In Android Studio, you can create multiple variants of your app modifying your build.gradle and adding them to the productFlavors entry. Here you can see how it looks for our example app:

    productFlavors {
        local {
            buildConfigField "String", "API_HOST", "\"http://app.es.myworkup.local\""

            applicationIdSuffix ".local"
            resValue "string", "global_title_app_name", "mwup-loc"
        }

        ngrok {
            buildConfigField "String", "API_HOST", "\"https://myworkup.ngrok.io\""

            applicationIdSuffix ".ngrok"
            resValue "string", "global_title_app_name", "mwup-ngrok"
        }

        dev {
            buildConfigField "String", "API_HOST", "\"https://app.dev.myworkup.net\""

            applicationIdSuffix ".dev"
            resValue "string", "global_title_app_name", "mwup-dev"
        }

        uat {
            buildConfigField "String", "API_HOST", "\"https://app.uat.myworkup.net\""

            applicationIdSuffix ".uat"
            resValue "string", "global_title_app_name", "mwup-uat"
        }

        qa_test {
            buildConfigField "String", "API_HOST", "\"https://app.test.myworkup.net\""

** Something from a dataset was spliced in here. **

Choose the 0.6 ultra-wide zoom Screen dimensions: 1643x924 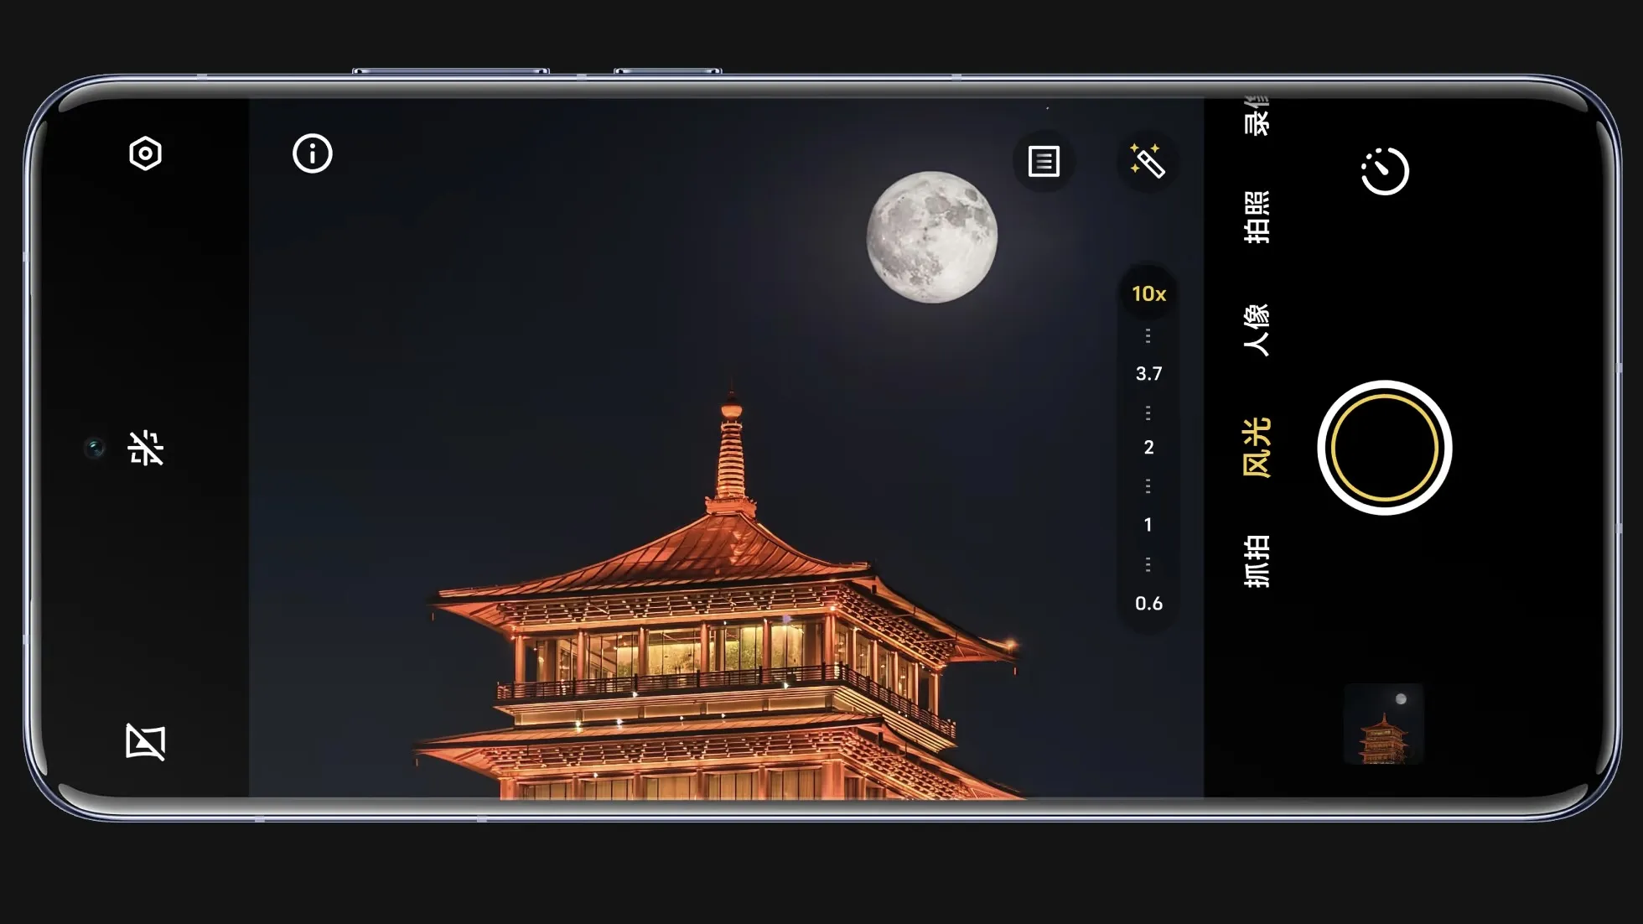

            applicationIdSuffix ".uat"
            resValue "string", "global_title_app_name", "mwup-test"
        }

        store {
            buildConfigField "String", "API_HOST", "\"https://app.myworkup.net\""

            resValue "string", "global_title_app_name", "myworkup"
        }
    }

Here you have a screenshot of how it looks in Android Studio, with all the variants:

On iOS you need to create multiple configurations for your project. For each configuration you will need to define your server.

Important: a very important thing to remember is that you need to change your bundle ID and your app name, so you can have all the app variants installed at the same time. Otherwise you will only be able to have one app installed.

Creating Bitrise workflows

Now that we have multiple app variants, we need to build them using Bitrise. The good thing about Bitrise is that it allows you to create different workflows for each app. In our case we have three:

  • release -> Builds the app using the production variant and is signed with the proper certificates to publish the app to the stores.
  • dev -> Builds multiple apps, one for each variant we have defined.
  • ngrok -> A special build that creates an app that uses ngrok, so we can test a local api within the app.

Triggers

In our case we have automated builds, so every time a commit is pushed to the repo, the app gets built automatically based on the following trigger rules:

As you can see, there are no automatic builds for feature branches, but you can always start a manual build for a specific branch. So when we need to build an app to test some specific features we do it manually.

With this setup, the whole team always have access to the latest app versions and they can test them on multiple scenarios.

As a final step, we have integrated Bitrise with Slack, so quickly the whole team can install the new apps once they are built:

Store release

In our case, we have decided not to publish the apps automatically to the store from Bitrise, but you can even automate that. We prefer to test the release app before sending it to the stores and then upload it manually. It takes only a few minutes and we like to be more in control of this process than automate it.

Bugfender and test apps

If you build all this robust flow, the best thing you can do is integrate Bugfender into your apps in order to get information when people start testing the apps and they find bugs. 

If you have a QA team, they will probably be reporting bugs to you and if you have Bugfender you will be able to see all the app logs of the QA team. 

If you want to integrate Bugfender, we recommend you to create an app for each variant, so you can easily locate the logs of each bug.

Conclusion

For big apps it’s important to have a proper flow that allows the whole team to easily test new features from the app or the backend. Using what we have explained in the article you can build a robust deployment system that should fit the needs of any team, no matter how big, and encourage the testing of new features as soon as possible.